ACTION ITEM - For the entries that follow, retype exactly the lines from the one containing "The image size is (352, 301)." to the one containing "The height and width of the screenshot is (818, 1375).", inclusive, and only those. Images stay out of the copy.

Saved entries
========================
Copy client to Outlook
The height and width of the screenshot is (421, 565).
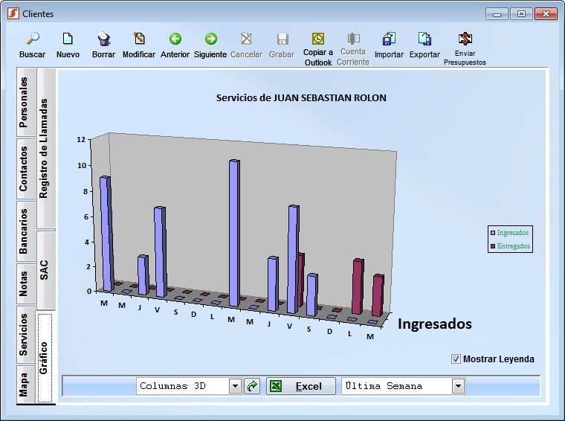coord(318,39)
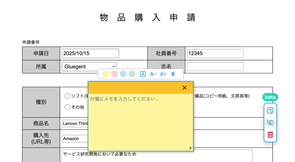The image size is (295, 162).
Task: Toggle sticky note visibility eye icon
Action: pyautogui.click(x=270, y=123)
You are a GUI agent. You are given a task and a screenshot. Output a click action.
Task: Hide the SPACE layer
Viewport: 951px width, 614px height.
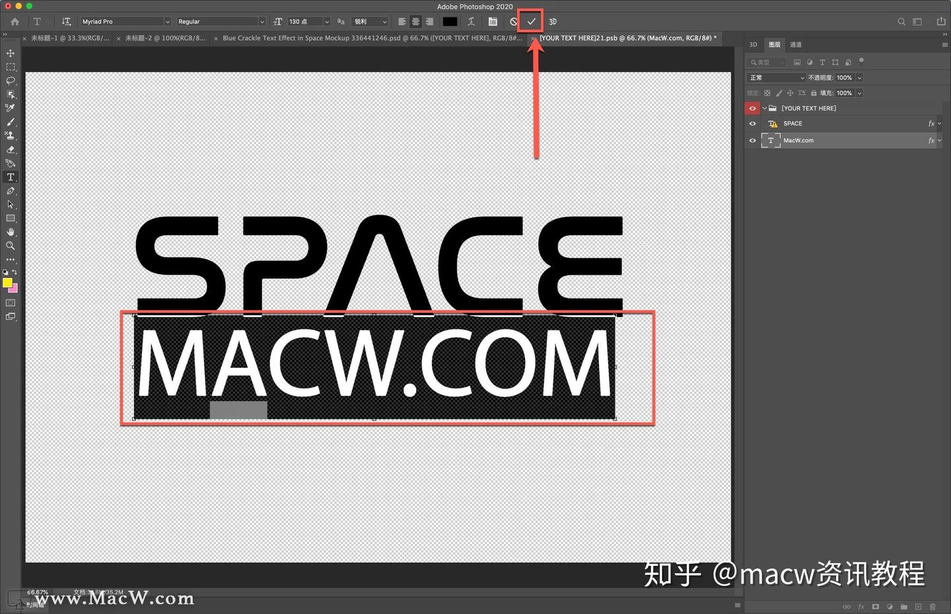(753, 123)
========================
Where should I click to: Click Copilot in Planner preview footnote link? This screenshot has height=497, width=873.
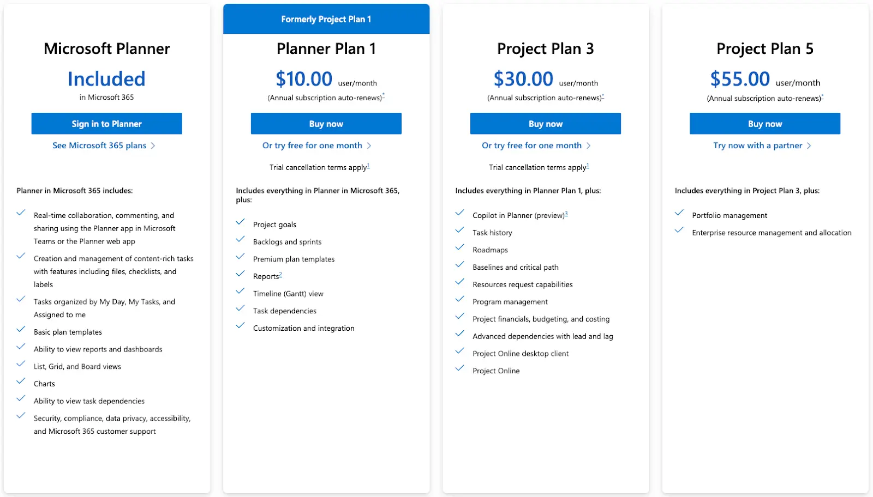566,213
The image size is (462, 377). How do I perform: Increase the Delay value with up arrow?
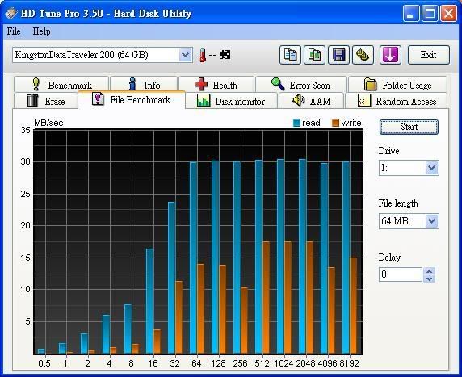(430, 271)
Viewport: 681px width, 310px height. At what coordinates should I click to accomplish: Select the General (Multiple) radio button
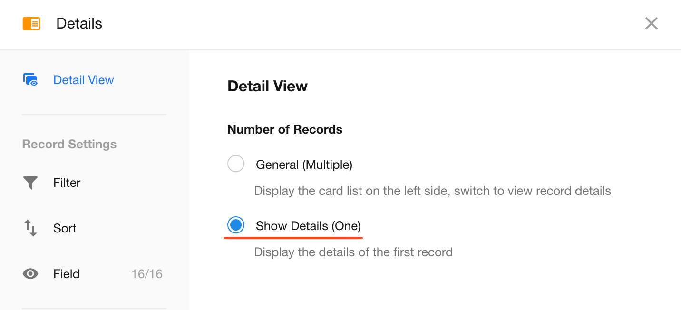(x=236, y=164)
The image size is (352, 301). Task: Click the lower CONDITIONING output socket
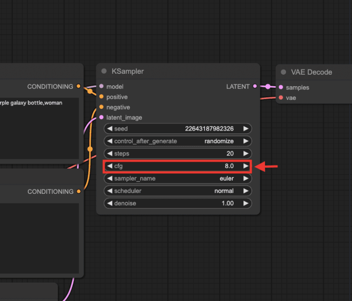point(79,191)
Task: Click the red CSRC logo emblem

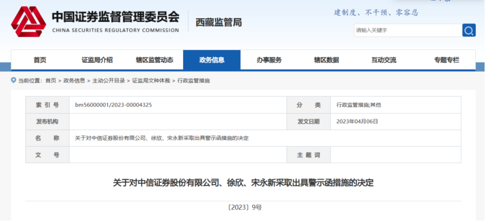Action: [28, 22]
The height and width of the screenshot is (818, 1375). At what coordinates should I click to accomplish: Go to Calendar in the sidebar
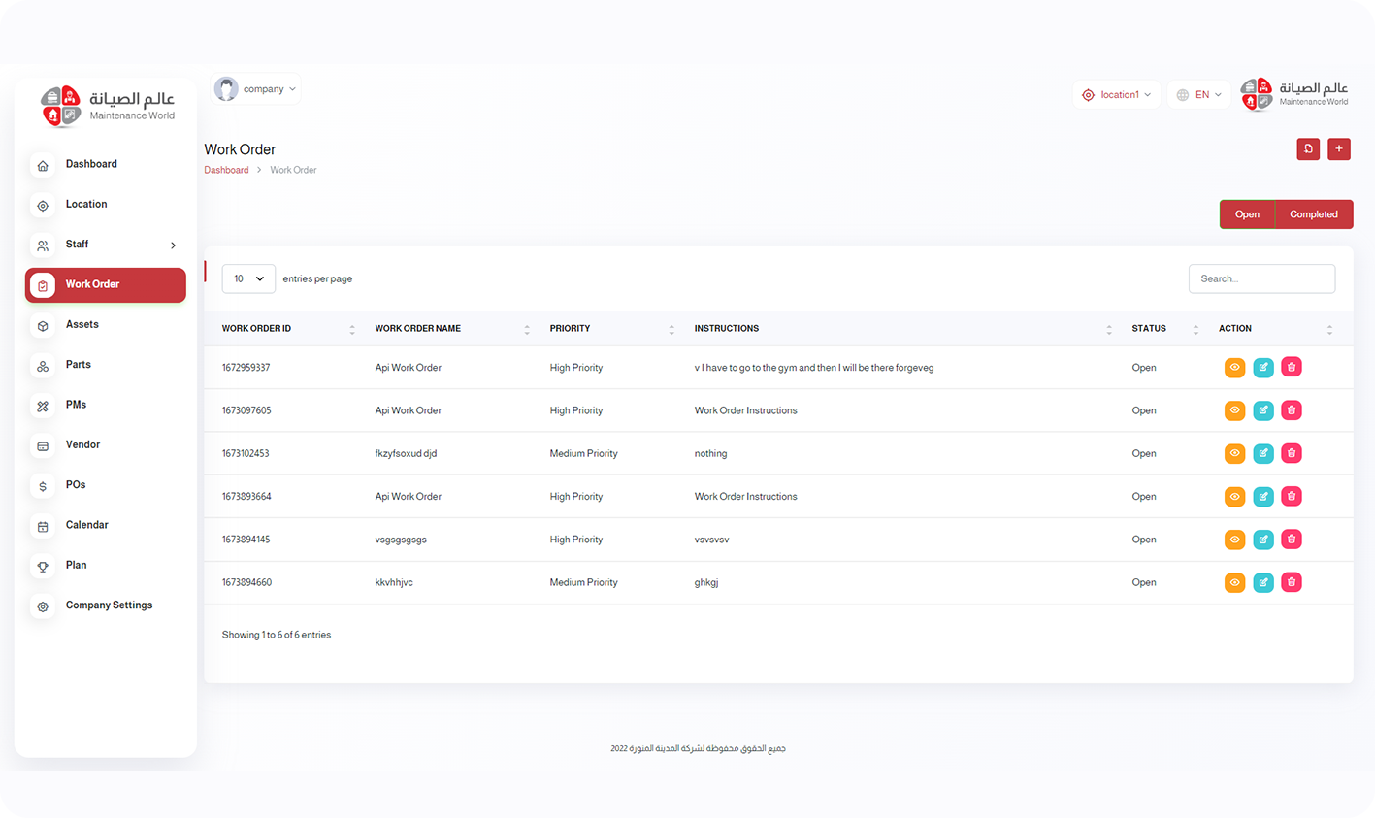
========================
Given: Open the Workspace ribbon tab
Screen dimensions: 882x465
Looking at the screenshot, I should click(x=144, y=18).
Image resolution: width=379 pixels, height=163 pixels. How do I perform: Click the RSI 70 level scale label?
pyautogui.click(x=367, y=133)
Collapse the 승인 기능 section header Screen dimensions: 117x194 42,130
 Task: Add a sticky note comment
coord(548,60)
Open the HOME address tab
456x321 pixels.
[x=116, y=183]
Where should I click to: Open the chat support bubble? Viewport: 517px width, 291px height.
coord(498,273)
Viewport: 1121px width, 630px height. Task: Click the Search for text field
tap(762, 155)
========================
EXERCISE RESULT -
The image size is (352, 301). Task: Click the lower CONDITIONING output socket
point(79,191)
Task: Click the red CSRC logo emblem

Action: [28, 22]
The height and width of the screenshot is (818, 1375). At what coordinates should I click to accomplish: Go to Calendar in the sidebar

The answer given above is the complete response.